We find it much easier and therefore less stressful to stay at campsites on the edge of towns/cities and use public transport back and forward if walking is not possible. This enables us to experience the way of life and perhaps take a drink or three without one of us having to play the martyr! IMHO a motorhome is not really designed for relaxing driving and parking in cities particularly if you are new to the place and want to have a good time on hols. 

Apart from Britain my only experience is France and a tiny bit of Spain. It may be different elsewhere, but I doubt it!

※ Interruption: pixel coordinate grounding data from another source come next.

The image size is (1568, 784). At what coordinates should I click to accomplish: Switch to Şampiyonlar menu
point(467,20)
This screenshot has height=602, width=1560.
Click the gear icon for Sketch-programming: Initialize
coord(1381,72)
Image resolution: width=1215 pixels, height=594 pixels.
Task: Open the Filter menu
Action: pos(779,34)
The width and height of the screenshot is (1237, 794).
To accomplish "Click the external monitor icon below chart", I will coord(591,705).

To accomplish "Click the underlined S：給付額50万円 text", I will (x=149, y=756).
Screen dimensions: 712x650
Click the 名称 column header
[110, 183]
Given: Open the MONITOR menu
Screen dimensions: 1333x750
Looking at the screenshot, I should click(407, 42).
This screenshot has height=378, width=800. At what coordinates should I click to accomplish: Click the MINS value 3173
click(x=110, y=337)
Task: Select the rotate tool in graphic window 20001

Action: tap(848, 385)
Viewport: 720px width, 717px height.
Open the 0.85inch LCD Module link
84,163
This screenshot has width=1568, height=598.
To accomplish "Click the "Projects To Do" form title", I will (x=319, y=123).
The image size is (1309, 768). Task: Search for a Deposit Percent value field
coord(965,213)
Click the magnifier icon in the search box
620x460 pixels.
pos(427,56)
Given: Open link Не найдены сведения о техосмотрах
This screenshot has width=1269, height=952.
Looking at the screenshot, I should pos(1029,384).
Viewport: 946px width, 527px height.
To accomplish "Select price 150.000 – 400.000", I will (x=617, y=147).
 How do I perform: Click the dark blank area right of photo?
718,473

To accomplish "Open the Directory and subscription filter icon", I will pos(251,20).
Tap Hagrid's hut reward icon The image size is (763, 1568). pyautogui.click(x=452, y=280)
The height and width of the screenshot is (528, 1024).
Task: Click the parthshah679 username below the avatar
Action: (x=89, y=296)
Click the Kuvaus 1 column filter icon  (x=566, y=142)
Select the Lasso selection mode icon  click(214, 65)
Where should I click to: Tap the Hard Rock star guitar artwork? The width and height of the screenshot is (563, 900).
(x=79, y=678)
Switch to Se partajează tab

Love the picture of Italy - not so much different to creative French parking.


----------



## Detourer (May 9, 2005)

Hi Sue.....I agree.

Local press down here is getting more and more anti-Motor home. Due, largly to the "right to park anywhere" attitude by some Mhome owners.....when common sense should prevail......Park in a street if you must......but don't be surprised if you get a "dig", don't park here scratch, or a ticket.....even if you are legally parked.........Last week I saw a dutch Mhome being dragged onto a tow truck from what looked like a "legal" parking space i.e. no lines.....but try telling that to the Trafico Officer as you collect your vehicle....pay the fine and tow fee and ask where your front spoiler is!..........They will not give a toss.

In short......many are getting P~~#~d off with the Mhome invasion ....and before long there is going to be a new sign.....round with a line across a Mhome image....... so it's about common sense......


----------